When John tried to pick up his cup of tea, it wasn't there. It wasn't there in much the same way that a tiger having escaped from its enclosure at the zoo is not there: quietly, and without stripes. Mustering all the staunch resourcefulness of a beleaguered zoo-keeper, he went into the kitchen to prepare himself another drink.

However.

Upon noting that the kettle had been filled with slugs, John began to attribute a certain ominous quality to the hitherto unremarkable absence of his glorious brew. Nonplussed, but still yet undaunted, he filled a small saucepan directly from the tap, and set it on the stove. Then, when it had reached a rollicking boil, he deemed it ready to pour. So far, so good.

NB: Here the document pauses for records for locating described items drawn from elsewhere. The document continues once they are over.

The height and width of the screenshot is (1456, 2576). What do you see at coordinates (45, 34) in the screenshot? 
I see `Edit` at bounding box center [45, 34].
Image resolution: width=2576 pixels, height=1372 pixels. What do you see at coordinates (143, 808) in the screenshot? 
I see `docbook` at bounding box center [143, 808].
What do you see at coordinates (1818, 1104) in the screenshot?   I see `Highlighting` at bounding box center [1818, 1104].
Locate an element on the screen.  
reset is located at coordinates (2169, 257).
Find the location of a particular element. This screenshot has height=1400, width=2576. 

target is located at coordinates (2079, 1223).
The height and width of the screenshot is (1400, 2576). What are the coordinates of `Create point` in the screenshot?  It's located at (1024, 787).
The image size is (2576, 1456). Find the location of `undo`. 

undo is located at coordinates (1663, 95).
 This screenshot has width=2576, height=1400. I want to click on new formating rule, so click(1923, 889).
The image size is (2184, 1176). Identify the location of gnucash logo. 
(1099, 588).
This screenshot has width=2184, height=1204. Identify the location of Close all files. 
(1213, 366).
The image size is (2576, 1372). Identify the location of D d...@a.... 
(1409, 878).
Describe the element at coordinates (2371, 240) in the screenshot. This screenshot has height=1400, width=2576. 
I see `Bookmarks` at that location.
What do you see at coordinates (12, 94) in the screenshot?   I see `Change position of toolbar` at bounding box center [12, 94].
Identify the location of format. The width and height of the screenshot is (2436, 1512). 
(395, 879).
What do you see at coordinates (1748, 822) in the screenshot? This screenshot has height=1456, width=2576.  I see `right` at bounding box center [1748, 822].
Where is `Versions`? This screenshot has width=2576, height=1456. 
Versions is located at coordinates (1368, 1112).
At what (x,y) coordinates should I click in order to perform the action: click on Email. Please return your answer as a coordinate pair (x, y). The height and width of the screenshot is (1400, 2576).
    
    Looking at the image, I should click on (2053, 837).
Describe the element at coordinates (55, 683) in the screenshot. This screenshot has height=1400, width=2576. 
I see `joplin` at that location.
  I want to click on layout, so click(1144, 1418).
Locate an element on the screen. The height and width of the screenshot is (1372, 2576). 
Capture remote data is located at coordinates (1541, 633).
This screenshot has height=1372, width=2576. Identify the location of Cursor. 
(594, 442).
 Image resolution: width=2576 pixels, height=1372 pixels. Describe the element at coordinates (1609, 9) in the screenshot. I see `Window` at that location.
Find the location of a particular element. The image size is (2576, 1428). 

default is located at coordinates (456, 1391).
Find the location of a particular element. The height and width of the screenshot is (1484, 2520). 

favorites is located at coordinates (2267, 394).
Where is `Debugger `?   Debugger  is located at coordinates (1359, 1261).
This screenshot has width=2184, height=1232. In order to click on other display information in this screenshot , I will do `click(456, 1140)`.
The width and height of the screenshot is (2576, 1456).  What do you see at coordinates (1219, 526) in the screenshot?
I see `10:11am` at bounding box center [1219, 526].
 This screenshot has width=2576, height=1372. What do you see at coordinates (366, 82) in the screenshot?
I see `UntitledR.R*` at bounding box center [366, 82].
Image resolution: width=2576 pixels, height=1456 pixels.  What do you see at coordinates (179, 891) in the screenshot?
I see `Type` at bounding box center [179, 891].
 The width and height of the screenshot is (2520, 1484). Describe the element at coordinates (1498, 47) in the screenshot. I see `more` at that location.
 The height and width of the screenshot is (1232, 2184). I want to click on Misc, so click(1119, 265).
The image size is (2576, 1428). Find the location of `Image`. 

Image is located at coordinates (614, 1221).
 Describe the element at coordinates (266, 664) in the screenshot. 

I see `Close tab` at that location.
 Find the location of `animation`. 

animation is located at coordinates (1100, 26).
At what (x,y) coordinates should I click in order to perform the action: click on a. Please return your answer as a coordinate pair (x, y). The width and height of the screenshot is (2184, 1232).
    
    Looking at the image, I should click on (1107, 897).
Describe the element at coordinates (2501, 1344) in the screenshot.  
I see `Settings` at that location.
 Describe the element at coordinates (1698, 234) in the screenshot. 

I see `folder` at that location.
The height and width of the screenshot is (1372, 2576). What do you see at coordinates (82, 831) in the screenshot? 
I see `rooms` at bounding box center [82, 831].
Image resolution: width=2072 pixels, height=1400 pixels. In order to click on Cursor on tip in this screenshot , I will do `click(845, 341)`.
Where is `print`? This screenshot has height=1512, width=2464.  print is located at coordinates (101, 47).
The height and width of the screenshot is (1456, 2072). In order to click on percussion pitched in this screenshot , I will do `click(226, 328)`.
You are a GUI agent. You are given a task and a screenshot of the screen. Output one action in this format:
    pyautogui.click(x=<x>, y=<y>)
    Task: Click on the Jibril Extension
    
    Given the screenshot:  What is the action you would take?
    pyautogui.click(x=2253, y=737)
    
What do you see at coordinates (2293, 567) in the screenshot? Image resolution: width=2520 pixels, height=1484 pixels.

He inspected a bag: tea leaves only. Good show. Mug, bag, water. He closed his eyes, anticipating his forthcoming mug of brown joy.

Three minutes later, he carefully poured a measure of milk onto a small tiger.

"For Chrissake!" he yelled. "Sherlock!"

"Not now, John," was the infuriating reply, emanating from Sherlock's bedroom. "Busy!"

"But Sherlock! My cuppa's turned into a tiger!"

Sherlock appeared in the kitchen next to him with improbable speed. "A tiger? Not bad—I expect that might even turn the damn thing off." Then he was gone as quickly as he'd appeared.

Shortly thereafter, John's tea jiggled awkwardly back into existence, accompanied by what he could only describe as a sort of strobe-roaring effect. Not one to look a gift tiger in the mouth if he could possibly avoid it, he drank it down as quickly as he could and, by some freak of chance, didn't burn his tongue.

"Two to the power of one hundred thousand to one against and falling," announced Sherlock, with relief that was plain to hear.

Meanwhile, the flat had inexplicably started to tidy itself up. John peeked into the kettle and found that the slugs had disappeared.

"Two to the power of seventy five thousand to one against and falling."

John's moustache dropped off his face and morphed into a Chihuahua puppy.

"Did I ever tell you, John—two to the power of fifty thousand to one against and falling—how much I missed you when I was away? Do you... could you really... forgive me the hurt I've caused you?"

John made a face but, feeling uncharacteristically voluble, he replied in kind. "I wanted you not to be dead, you know. You were the best man I've ever known, so yes... hang on... I don't know what you're doing, Sherlock, but it's turning me into puppy dogs. Stop it."

"Three to one against and falling," Sherlock called. "Two to one against and falling. Probability factor one to one, and normality."

John felt as though he'd just come ashore after a long stint on a ship, and still had wobbly legs.

"What the hell was all that?" he demanded. "You... you cock!"

Sherlock staggered out of his bedroom with John's original cup of tea—though the mug had acquired some suspiciously tigerish stripes—and collapsed into an armchair.

"That'll teach me to invent a machine without an off-switch. An infinite improbability drive, John. Runs on a set of logic processors immersed in a Brownian motion generator—the cup of tea you so kindly lent me—and it should have run down when it reached thermal equilibrium with the environment, only against all odds, it didn't. That was very clever of you to think of turning your tea into a tiger; I realised that if I nudged the device to match the effect with the generator, it would cut itself off. There was a bit of an unexpected feedback loop, but all's well that ends well, right?"